From top to bottom, retype the data exactly, passing over any picture.
━━ Records for this exercise
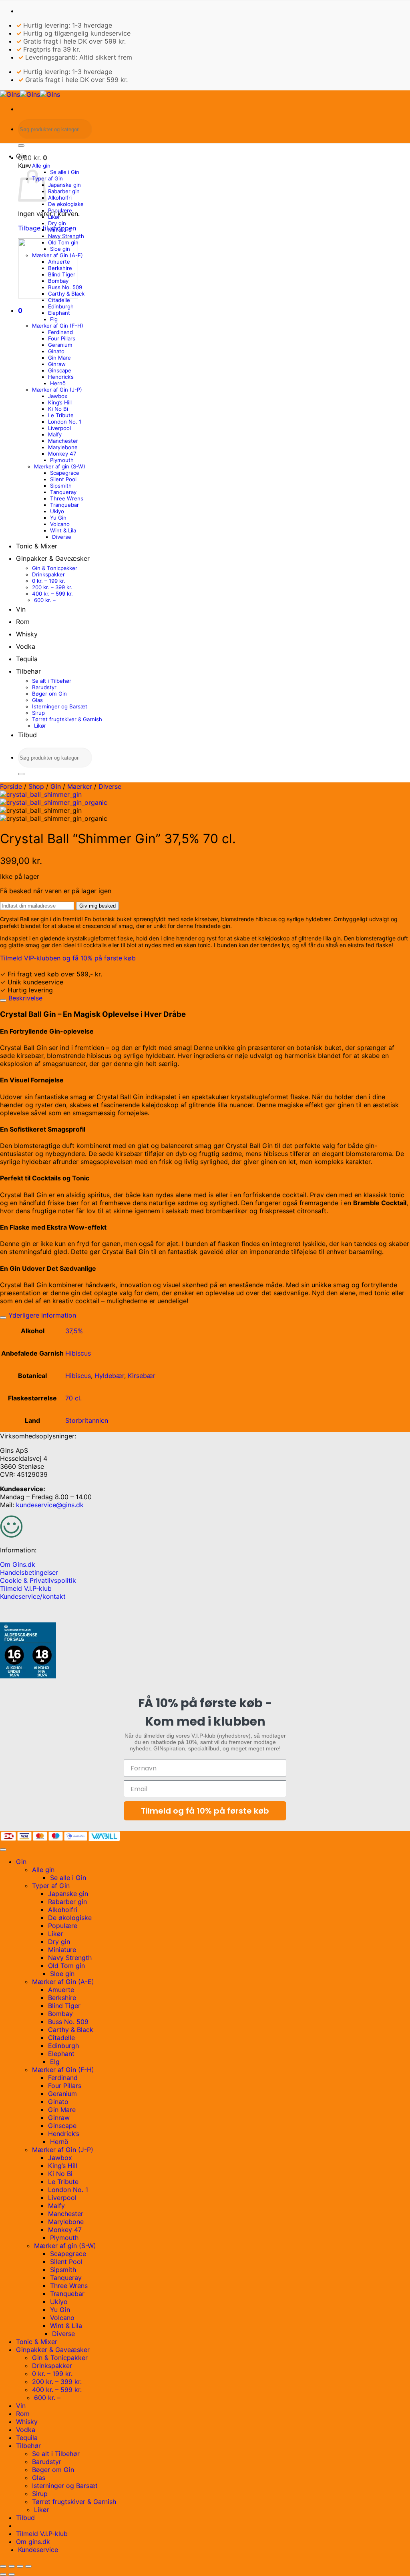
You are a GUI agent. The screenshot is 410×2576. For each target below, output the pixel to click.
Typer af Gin (47, 178)
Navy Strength (66, 236)
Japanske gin (64, 185)
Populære (60, 210)
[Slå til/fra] (3, 1000)
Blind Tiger (61, 274)
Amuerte (59, 261)
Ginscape (59, 370)
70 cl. (73, 1398)
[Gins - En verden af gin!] (30, 94)
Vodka (25, 646)
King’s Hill (60, 402)
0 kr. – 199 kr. (48, 581)
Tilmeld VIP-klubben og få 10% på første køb (68, 958)
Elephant (59, 313)
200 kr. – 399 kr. (52, 587)
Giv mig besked (97, 906)
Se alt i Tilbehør (51, 681)
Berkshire (60, 268)
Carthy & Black (66, 293)
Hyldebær (109, 1376)
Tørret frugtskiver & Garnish (67, 719)
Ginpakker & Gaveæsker (53, 558)
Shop (36, 786)
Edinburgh (61, 306)
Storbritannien (86, 1420)
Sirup (38, 713)
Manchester (63, 441)
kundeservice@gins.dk (50, 1505)
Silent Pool (63, 479)
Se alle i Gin (64, 172)
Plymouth (62, 460)
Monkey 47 (62, 453)
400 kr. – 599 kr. (52, 593)
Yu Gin (58, 517)
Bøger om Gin (49, 693)
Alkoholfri (60, 197)
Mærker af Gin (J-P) (57, 389)
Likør (54, 217)
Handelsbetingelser (29, 1572)
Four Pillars (61, 338)
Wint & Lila (63, 530)
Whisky (27, 634)
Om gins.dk (33, 2542)
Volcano (60, 524)
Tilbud (27, 735)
━━━━
▶ **Response to the exercise**:
You are a GUI agent. The screenshot is 410×2576. For each target below, output the pixel to click.
Typer af Gin (47, 178)
Navy Strength (66, 236)
Japanske gin (64, 185)
Populære (60, 210)
[Slå til/fra] (3, 1000)
Blind Tiger (61, 274)
Amuerte (59, 261)
Ginscape (59, 370)
70 cl. (73, 1398)
[Gins - En verden af gin!] (30, 94)
Vodka (25, 646)
King’s Hill (60, 402)
0 kr. – 199 kr. (48, 581)
Tilmeld VIP-klubben og få 10% på første køb (68, 958)
Elephant (59, 313)
200 kr. – 399 kr. (52, 587)
Giv mig besked (97, 906)
Se alt i Tilbehør (51, 681)
Berkshire (60, 268)
Carthy & Black (66, 293)
Hyldebær (109, 1376)
Tørret frugtskiver & Garnish (67, 719)
Ginpakker & Gaveæsker (53, 558)
Shop (36, 786)
Edinburgh (61, 306)
Storbritannien (86, 1420)
Sirup (38, 713)
Manchester (63, 441)
kundeservice@gins.dk (50, 1505)
Silent Pool (63, 479)
Se alle i Gin (64, 172)
Plymouth (62, 460)
Monkey 47 (62, 453)
400 kr. – 599 kr. (52, 593)
Yu Gin (58, 517)
Bøger om Gin (49, 693)
Alkoholfri (60, 197)
Mærker af Gin (J-P) (57, 389)
Likør (54, 217)
Handelsbetingelser (29, 1572)
Four Pillars (61, 338)
Wint & Lila (63, 530)
Whisky (27, 634)
Om gins.dk (33, 2542)
Volcano (60, 524)
Tilbud (27, 735)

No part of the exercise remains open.